Passage given:
** Start **
Example: _pilvi _(cloud), _pilven_* (7)
_nainen _(woman), _naisen_ (38)
_kirjain _(letter), _kirjaimen_ (33)

*B) *Consonant gradation is a characteristic of words in which the letters k, p or t disappear or alternate with other consonants in different declension forms.

Example: 
_purkka _(bubble gum), _purkan _(10-A)
_katu _(street), _kadun_ (1-F)
_piirre _(characteristic), _piirteen_ (48-K)

I attached the declension number and the links just to make the word's declension easier.

___
* Each word pair: noun + (its English translation) + its genitive form + (declension type number + consonant gradation letter)


----------



## ThomasK

jana.bo99 said:


> Hi ThomasK,
> 
> It is the same in Croatian as in Slovenian, with a bit different words:
> 
> p.s. You can say so in Croatia, if you find the perfect woman.


 
Thanks, Jana, but I meant: don't you have more literal translations of 'faultless', 'finished', 'completed', meaning perfect ?


----------



## ThomasK

Thanks, Sakvaka, but your point is that _taysi/ taidi..._ might very well be related, I guess. Or isn't it ?
** End **
Information supplied:
** Start **
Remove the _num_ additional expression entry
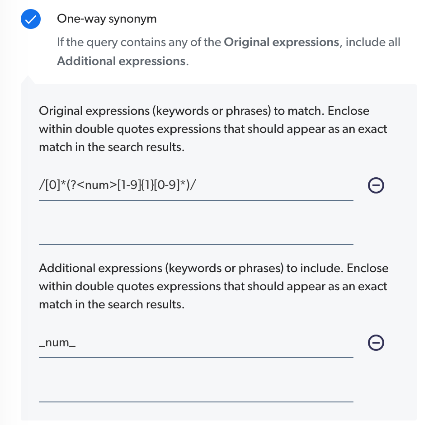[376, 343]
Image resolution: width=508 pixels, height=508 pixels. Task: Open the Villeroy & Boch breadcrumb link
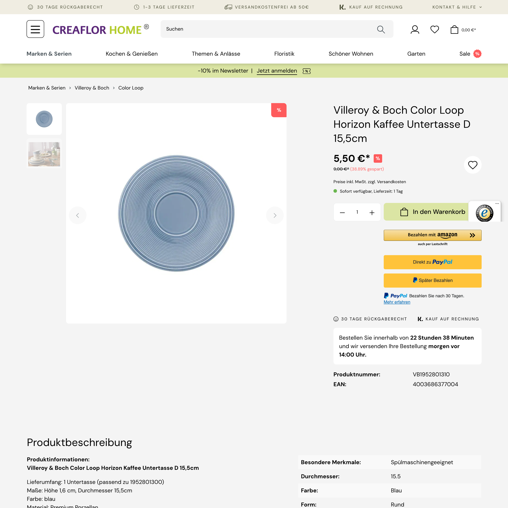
** End **
** Start **
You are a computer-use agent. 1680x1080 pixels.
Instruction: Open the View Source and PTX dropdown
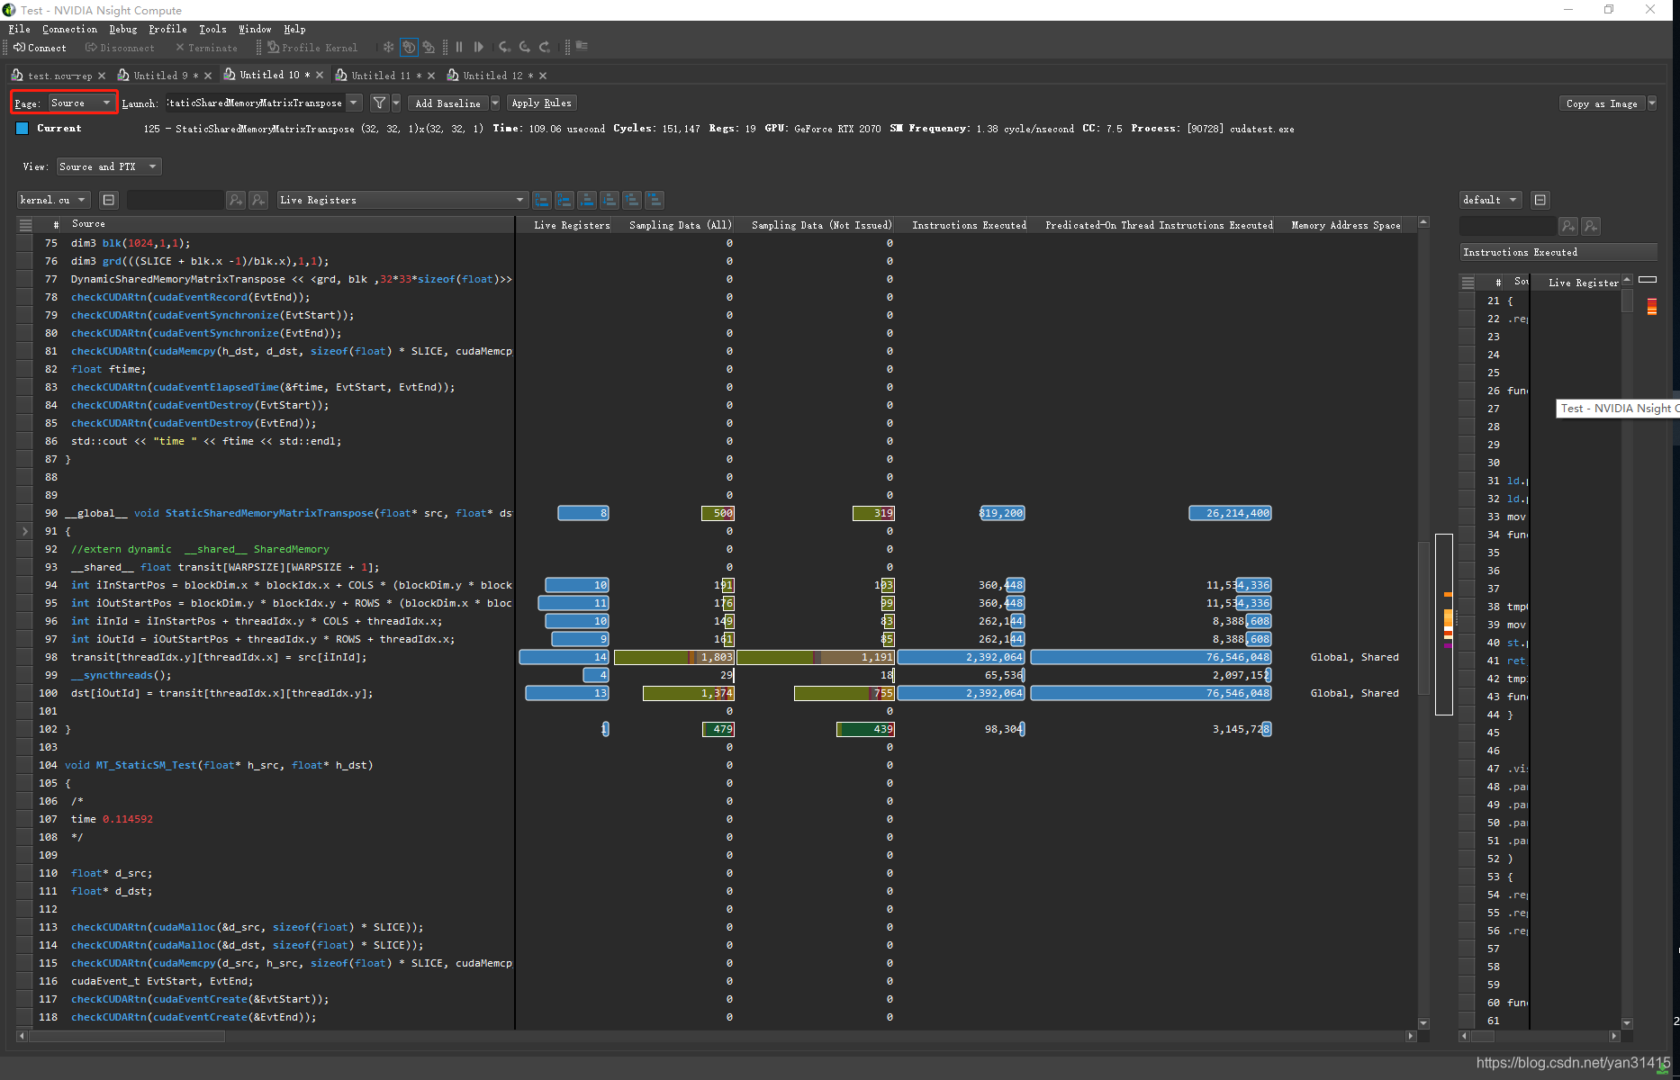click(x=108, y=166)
** End **
Exercise details: Transcribe the whole forum excerpt on Finnish noun declension, keeping every line unchanged. You can leave the records aside; they play no part in this work.

Written solution:
Example: _pilvi _(cloud), _pilven_* (7)
_nainen _(woman), _naisen_ (38)
_kirjain _(letter), _kirjaimen_ (33)

*B) *Consonant gradation is a characteristic of words in which the letters k, p or t disappear or alternate with other consonants in different declension forms.

Example: 
_purkka _(bubble gum), _purkan _(10-A)
_katu _(street), _kadun_ (1-F)
_piirre _(characteristic), _piirteen_ (48-K)

I attached the declension number and the links just to make the word's declension easier.

___
* Each word pair: noun + (its English translation) + its genitive form + (declension type number + consonant gradation letter)


----------



## ThomasK

jana.bo99 said:


> Hi ThomasK,
> 
> It is the same in Croatian as in Slovenian, with a bit different words:
> 
> p.s. You can say so in Croatia, if you find the perfect woman.


 
Thanks, Jana, but I meant: don't you have more literal translations of 'faultless', 'finished', 'completed', meaning perfect ?


----------



## ThomasK

Thanks, Sakvaka, but your point is that _taysi/ taidi..._ might very well be related, I guess. Or isn't it ?